Quando quero contar sobre mim, são livros o que conto!

Carlos Lúcio Gontijo

Estou para a literatura como o engraxate para os sapatos: sou apenas um “flanelinha” renitente, disposto a dar brilho às palavras.

Aprendemos com a nossa luta em busca de patrocínio para o nosso trabalho literário independente a não esperar muito nem culpar os que prometem e depois não conseguem efetivar seu empenho, pois não é mesmo fácil arrancar apoio para literatura em país que não vê na palavra impressa um bem cultural e pratica um ferrenho “deus-livrai-me-dos-livros”, originário do temor que os exploradores da ignorância têm de mensagens conscientizadoras e mesmo sensibilizadoras da mente humana em relação aos valores morais.
Já dissemos nesse espaço e também em nossos livros que a violência que experimentamos em todos os setores e relacionamentos humanos é advinda dos exemplos dados pelo próprio Estado, que trata os cidadãos comuns de forma arbitrária, discriminatória, excludente e preconceituosa. A vida dos mais pobres nada significa, a começar pelo salário mínimo que desqualifica o esforço dos que trabalham em atividades tidas como inferiores, mas sem as quais a sociedade não pode ficar, como é o caso dos faxineiros, dos lixeiros…

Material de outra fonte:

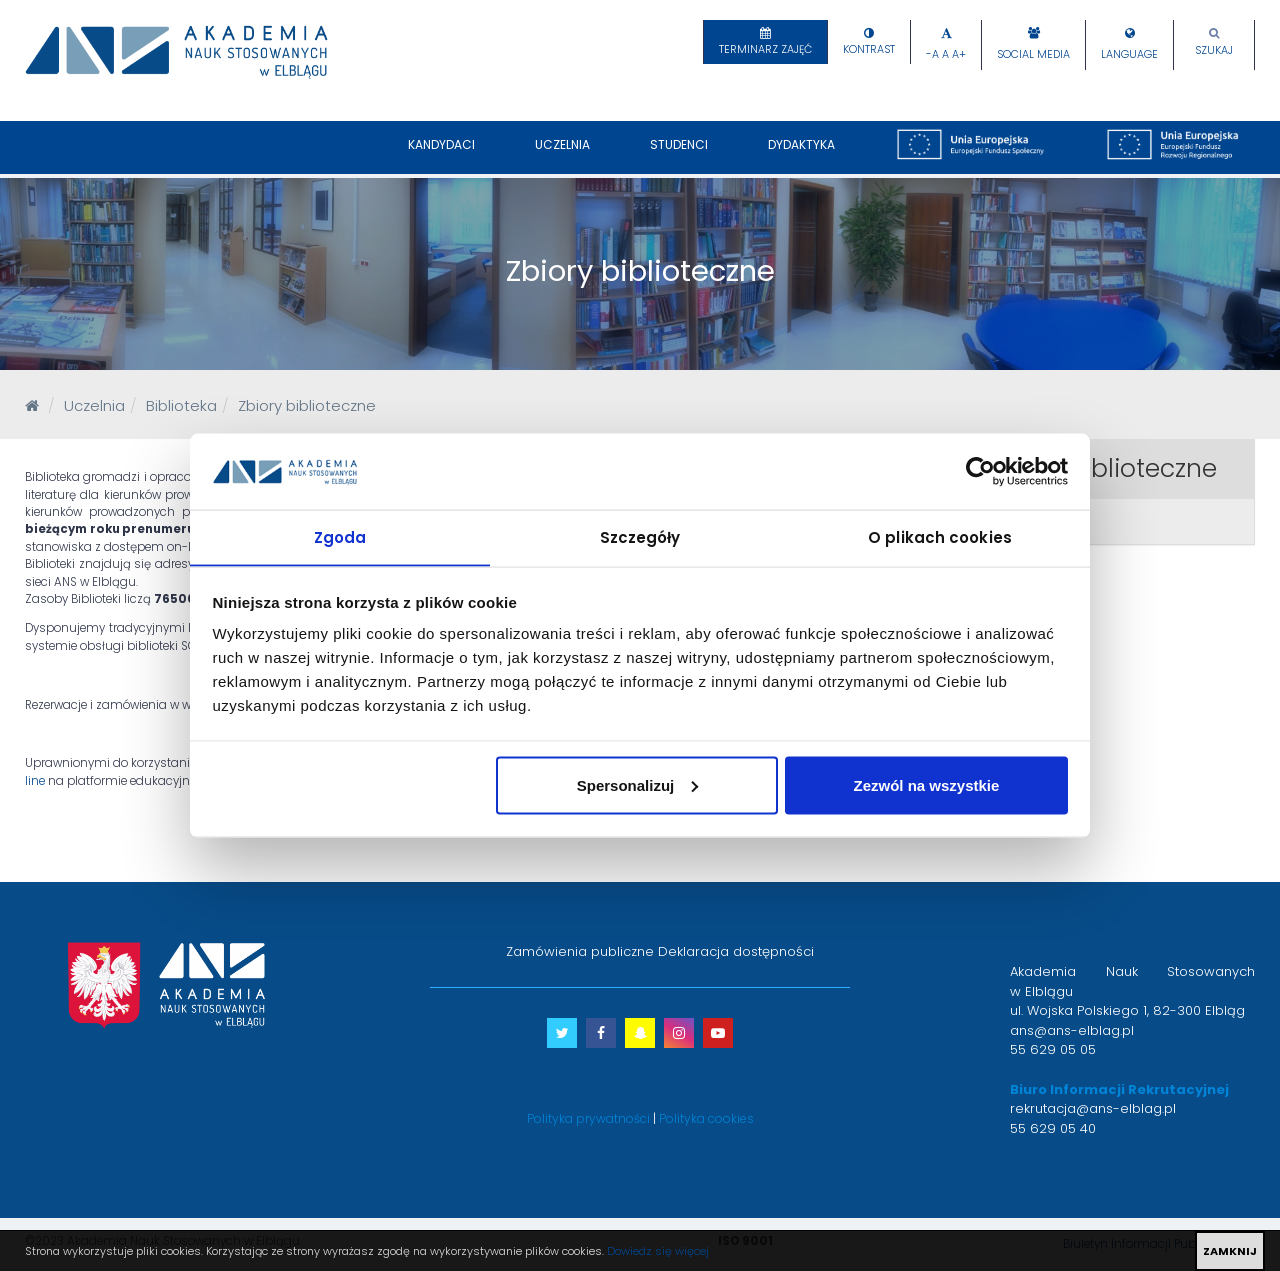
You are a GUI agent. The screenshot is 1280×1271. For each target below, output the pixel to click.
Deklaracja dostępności (736, 951)
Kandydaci (441, 155)
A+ (959, 54)
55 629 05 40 (1053, 1128)
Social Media (1033, 54)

Infelizmente, para o sistema em que se alicerça a sociedade, a existência de uns é mais merecedora de benefícios e privilégios que a de outros, que são tratados como um estorvo, um dejeto, um subproduto da raça humana. Tal procedimento, assim embebido na indiferença social, fez eclodir o ovo da serpente envolta no veneno de quem, sob os maus-tratos da sociedade, aprendeu que nada tem a perder, que viver ou morrer não tem a mínima importância nem diferença. Tamanho desprezo pelo destino, tornou os bandidos brasileiros superperigosos e capazes de cometer as maiores atrocidades, porque banalizaram o significado da vida que, segundo o Estado que jamais os assistiu desde a infância, nada vale. E tome seqüestros, chacinas, assassinatos…

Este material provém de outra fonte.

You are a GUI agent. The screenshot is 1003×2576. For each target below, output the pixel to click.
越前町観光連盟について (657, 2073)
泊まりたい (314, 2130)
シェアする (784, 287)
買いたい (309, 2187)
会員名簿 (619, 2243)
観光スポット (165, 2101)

Prova de que os homens que ocupam postos na área pública são propagadores da violência ficou recentemente ratificada quando o governador do Distrito Federal conclamou, racistamente, uma platéia a vaiar um líder comunitário negro do PT de Brasília que faz oposição à sua administração: “Vamos vaiar esse crioulo petista”. Em seguida, no mesmo período e diapasão, o prefeito de Presidente Prudente, que tentou evitar manifestação do MST no município que administra, lamentou, durante visita a um fazendeiro preso por ter atirado em José Rainha, que a bala não tivesse eliminado o conhecido líder dos sem-terra no Pontal do Parapanema, em São Paulo.

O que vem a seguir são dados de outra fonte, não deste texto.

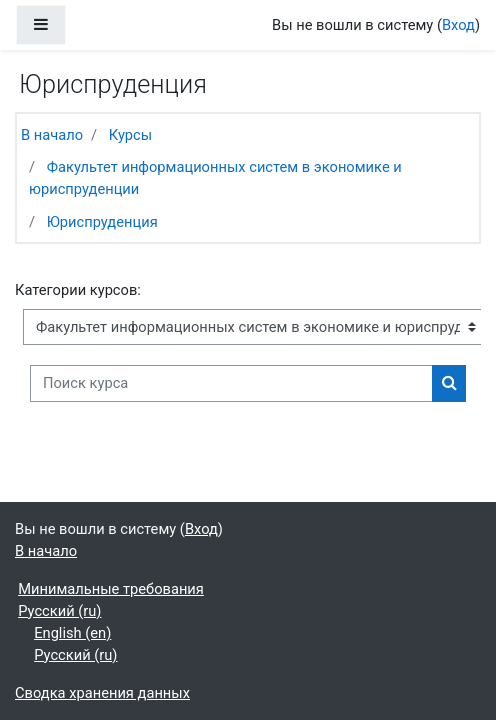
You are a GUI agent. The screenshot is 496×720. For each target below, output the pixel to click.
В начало (52, 135)
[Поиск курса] (231, 383)
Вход (458, 25)
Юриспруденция (102, 222)
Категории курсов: (78, 290)
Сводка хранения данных (102, 693)
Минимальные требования (111, 589)
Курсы (130, 135)
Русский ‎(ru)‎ (59, 611)
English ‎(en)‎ (72, 633)
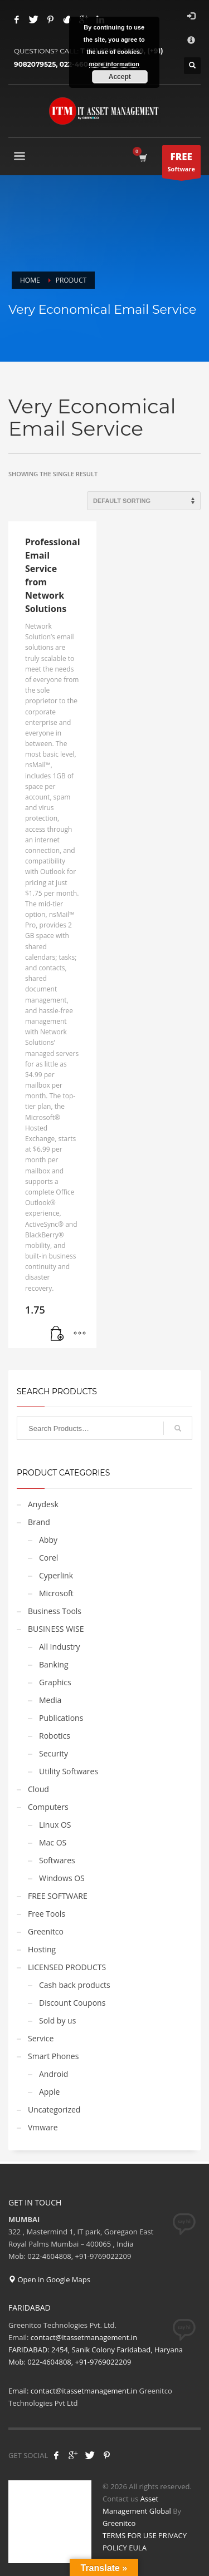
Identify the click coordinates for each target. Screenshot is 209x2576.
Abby (48, 1539)
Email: (19, 2391)
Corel (48, 1557)
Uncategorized (54, 2109)
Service (41, 2038)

Todavia, as elites – que cometem o engano de não cuidar da espiritualidade social através de maciço investimento em cultura, atendendo à visão neoliberal em só investir naquilo que proporciona lucro material imediato; que cometem o desatino de nada fazer em prol da melhoria da condição dos menos favorecidos, engendrando mecanismos que incrementem um efetivo processo de melhor distribuição de renda e riqueza; que não viabilizam a democratização do acesso ao ensino público gratuito de qualidade – terminam por promover uma grita geral por mais segurança, mais militares nas ruas, mais cadeias, tornando cada vez mais real a filosofia do grego Protágoras: “O Estado que não educa a criança é obrigado a castigar o adulto”.